Rewrite the data from its first line through the line containing "[x=788, y=42]", scaling every number in the answers (coordinates and dimension figures alike) by 2.05 and rounding to whole numbers, with halves rounding up. Keep the requests as they are.

#### EXERCISE DATA

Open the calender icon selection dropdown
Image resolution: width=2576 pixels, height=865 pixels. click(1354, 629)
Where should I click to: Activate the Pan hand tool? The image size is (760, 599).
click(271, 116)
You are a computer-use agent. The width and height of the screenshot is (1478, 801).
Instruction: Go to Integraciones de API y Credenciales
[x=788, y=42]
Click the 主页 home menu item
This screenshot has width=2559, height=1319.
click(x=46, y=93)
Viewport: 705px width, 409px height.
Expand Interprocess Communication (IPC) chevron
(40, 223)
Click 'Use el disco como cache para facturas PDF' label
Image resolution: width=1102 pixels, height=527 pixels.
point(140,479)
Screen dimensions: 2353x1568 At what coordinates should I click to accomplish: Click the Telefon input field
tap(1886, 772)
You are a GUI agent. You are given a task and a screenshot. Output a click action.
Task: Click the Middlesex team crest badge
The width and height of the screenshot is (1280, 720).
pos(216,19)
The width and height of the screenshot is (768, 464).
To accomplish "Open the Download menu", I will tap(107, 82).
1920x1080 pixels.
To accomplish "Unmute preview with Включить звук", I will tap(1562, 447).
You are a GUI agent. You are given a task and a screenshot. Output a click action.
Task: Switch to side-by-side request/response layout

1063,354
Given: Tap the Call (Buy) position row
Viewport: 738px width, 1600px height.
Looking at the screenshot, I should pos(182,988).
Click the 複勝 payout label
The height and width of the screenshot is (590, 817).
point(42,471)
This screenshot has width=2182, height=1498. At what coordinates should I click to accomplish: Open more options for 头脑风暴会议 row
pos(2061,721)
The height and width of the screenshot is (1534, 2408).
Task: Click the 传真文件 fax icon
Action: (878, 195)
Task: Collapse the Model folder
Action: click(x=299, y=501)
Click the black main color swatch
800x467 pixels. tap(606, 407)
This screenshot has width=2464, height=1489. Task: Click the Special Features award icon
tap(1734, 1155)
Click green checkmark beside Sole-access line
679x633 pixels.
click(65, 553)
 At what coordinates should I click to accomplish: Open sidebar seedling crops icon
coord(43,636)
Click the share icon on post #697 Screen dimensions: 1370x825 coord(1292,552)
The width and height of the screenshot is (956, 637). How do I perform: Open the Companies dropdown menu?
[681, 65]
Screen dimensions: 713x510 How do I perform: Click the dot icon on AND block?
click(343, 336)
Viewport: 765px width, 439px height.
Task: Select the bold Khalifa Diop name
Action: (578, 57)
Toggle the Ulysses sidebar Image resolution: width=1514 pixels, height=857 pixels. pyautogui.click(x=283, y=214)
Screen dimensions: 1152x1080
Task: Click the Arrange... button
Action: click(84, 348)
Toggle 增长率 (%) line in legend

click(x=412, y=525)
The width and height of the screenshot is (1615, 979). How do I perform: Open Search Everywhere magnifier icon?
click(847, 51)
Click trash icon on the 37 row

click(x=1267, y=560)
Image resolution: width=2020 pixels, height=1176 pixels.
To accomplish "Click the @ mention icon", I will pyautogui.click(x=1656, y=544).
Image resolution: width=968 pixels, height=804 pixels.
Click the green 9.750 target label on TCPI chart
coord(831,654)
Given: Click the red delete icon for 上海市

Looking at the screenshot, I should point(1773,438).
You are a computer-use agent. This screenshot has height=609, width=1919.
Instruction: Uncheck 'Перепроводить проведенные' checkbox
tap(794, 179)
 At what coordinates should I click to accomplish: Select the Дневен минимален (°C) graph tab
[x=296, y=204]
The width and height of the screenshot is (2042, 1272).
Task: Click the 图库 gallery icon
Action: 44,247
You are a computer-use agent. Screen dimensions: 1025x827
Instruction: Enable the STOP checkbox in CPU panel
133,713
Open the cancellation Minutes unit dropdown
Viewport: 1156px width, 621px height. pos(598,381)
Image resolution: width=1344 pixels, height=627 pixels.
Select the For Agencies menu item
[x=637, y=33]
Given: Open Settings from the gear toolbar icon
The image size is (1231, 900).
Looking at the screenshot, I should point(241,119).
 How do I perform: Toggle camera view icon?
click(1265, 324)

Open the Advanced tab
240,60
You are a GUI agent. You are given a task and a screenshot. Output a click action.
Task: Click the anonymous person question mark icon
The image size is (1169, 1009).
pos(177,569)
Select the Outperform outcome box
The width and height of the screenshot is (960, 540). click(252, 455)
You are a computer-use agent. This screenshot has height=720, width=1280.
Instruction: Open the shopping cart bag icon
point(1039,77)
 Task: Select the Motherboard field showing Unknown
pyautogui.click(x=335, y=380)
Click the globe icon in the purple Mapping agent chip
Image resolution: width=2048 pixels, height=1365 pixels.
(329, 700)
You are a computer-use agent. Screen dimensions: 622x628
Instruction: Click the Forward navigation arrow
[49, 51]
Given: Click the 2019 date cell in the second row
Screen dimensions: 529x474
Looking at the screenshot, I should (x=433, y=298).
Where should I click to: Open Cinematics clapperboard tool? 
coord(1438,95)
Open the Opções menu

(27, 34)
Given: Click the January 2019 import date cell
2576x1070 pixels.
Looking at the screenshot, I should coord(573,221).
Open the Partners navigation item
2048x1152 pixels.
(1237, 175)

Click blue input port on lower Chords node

########

FINAL RESULT:
Open the calender icon selection dropdown
Image resolution: width=5281 pixels, height=1773 pixels. click(2776, 1289)
Where should I click to: Activate the Pan hand tool? The image size is (760, 599).
click(556, 238)
You are a computer-use agent. The width and height of the screenshot is (1478, 801).
Instruction: Go to Integraciones de API y Credenciales
[x=1615, y=86]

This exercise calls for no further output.